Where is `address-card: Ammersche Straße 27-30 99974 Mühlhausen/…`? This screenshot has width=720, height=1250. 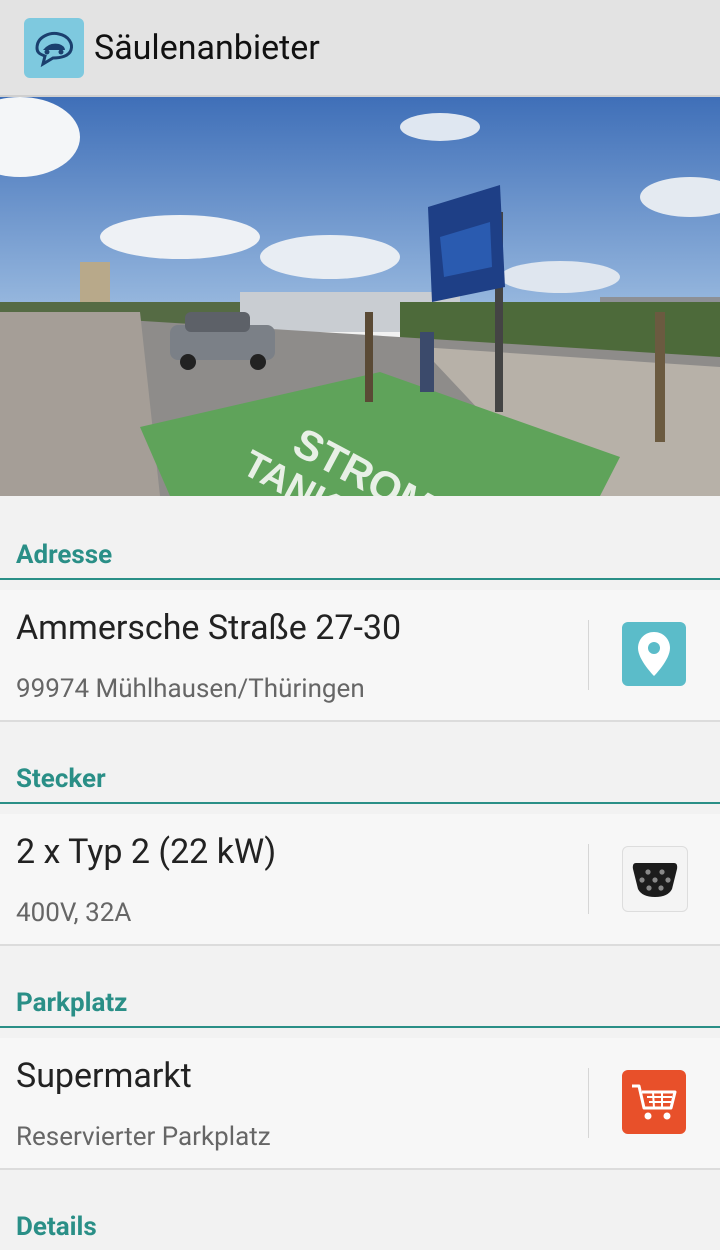 address-card: Ammersche Straße 27-30 99974 Mühlhausen/… is located at coordinates (360, 656).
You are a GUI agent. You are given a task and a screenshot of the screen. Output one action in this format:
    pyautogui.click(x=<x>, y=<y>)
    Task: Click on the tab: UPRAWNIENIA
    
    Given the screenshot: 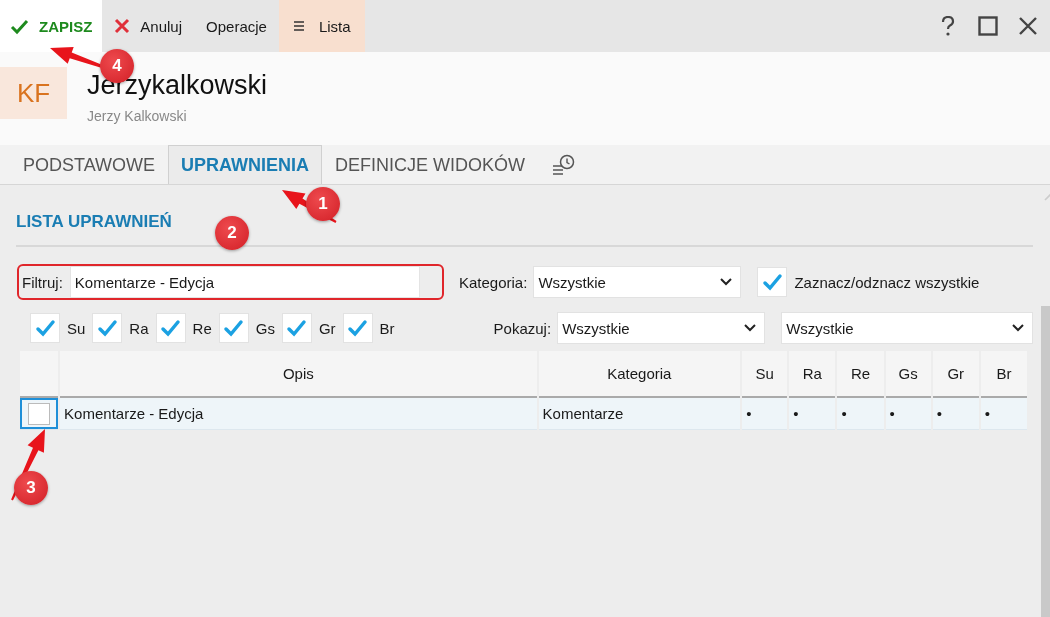 What is the action you would take?
    pyautogui.click(x=245, y=164)
    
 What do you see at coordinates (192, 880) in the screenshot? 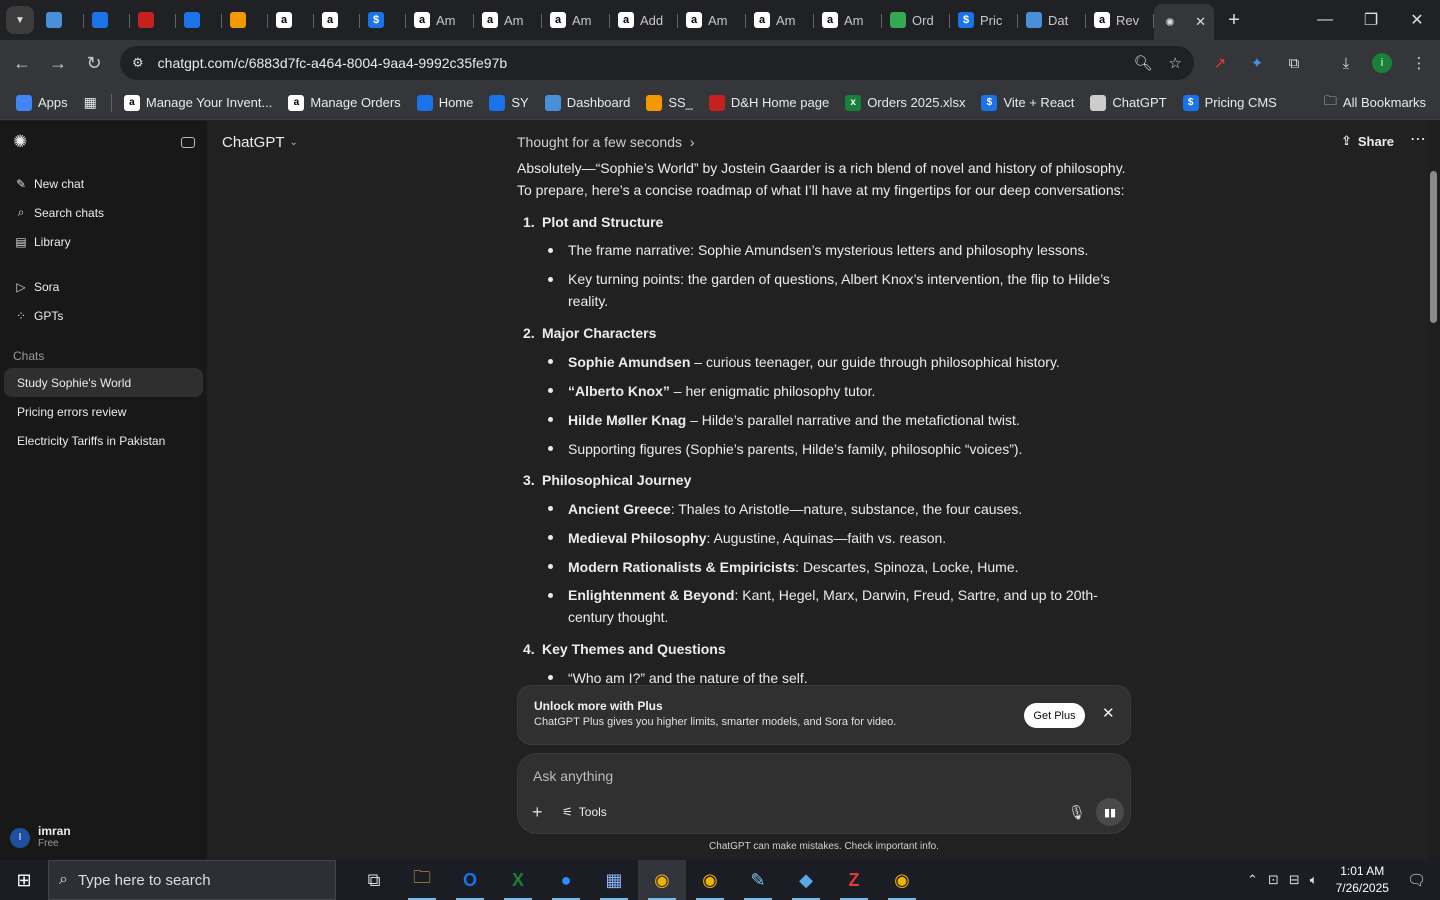
I see `taskbar-search: ⌕ Type here to search` at bounding box center [192, 880].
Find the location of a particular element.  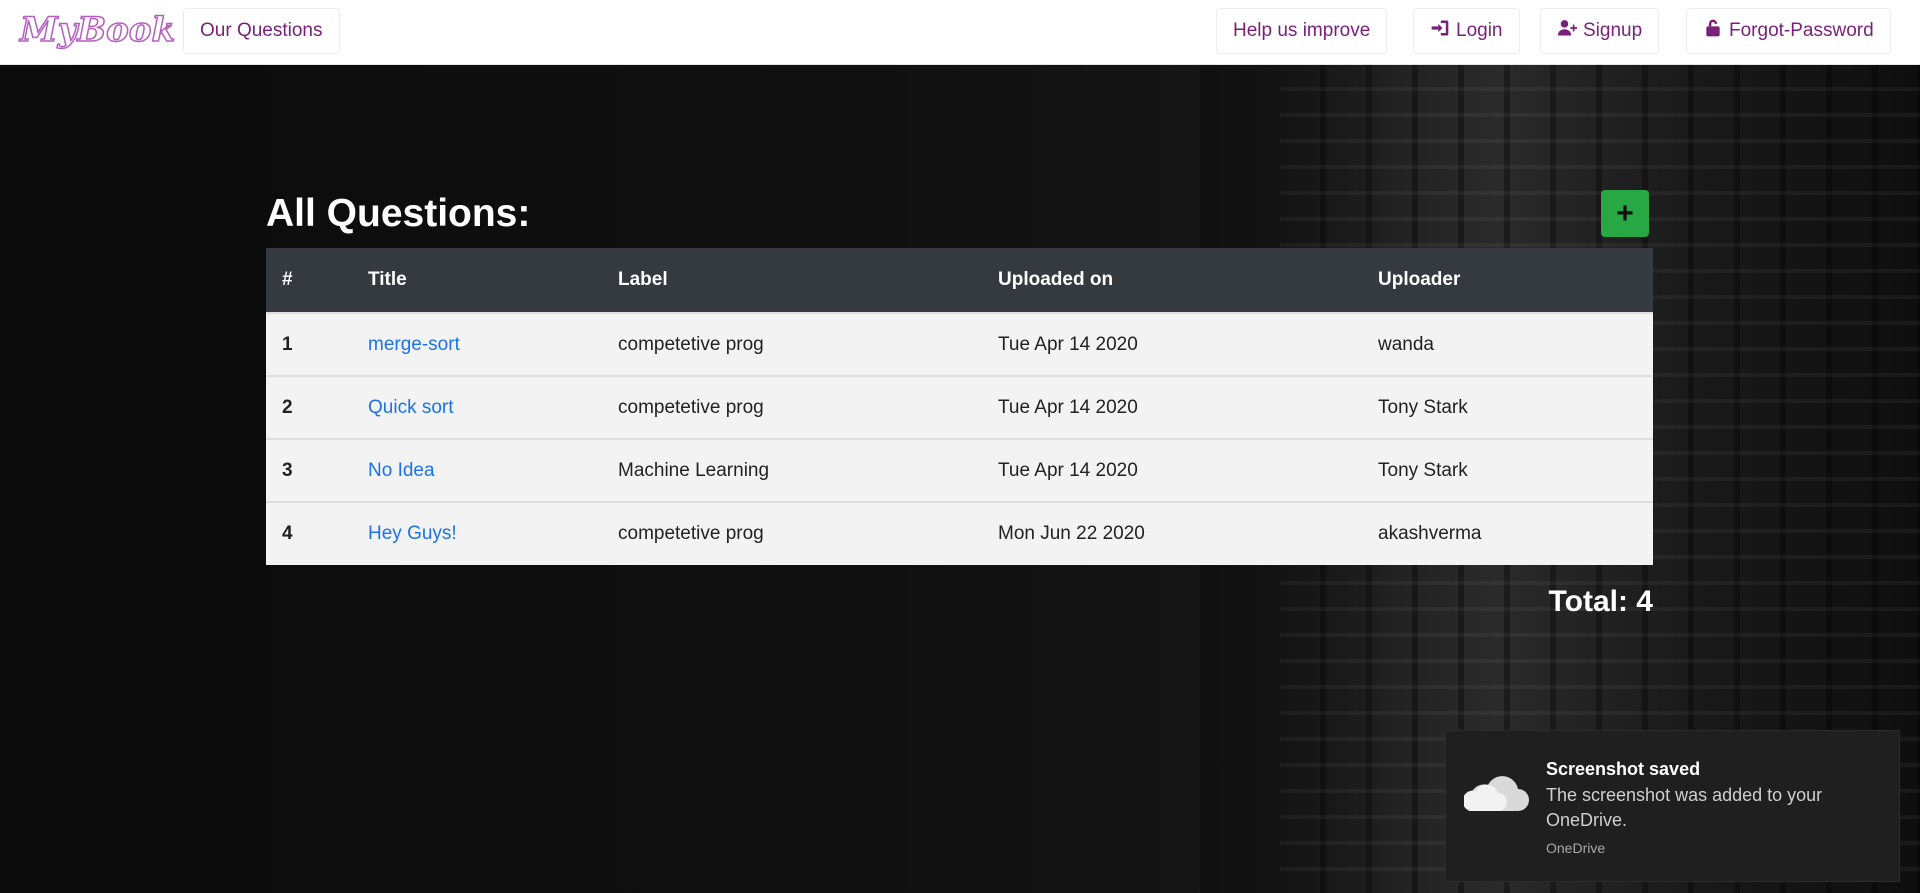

- Work request
Copy the lines from the one containing "What do you" through the end of the records, word for word, with both ends included. Don't include the pictures.

- Output of the exercise
 What do you see at coordinates (192, 880) in the screenshot? 
I see `taskbar-search: ⌕ Type here to search` at bounding box center [192, 880].
Find the location of a particular element.  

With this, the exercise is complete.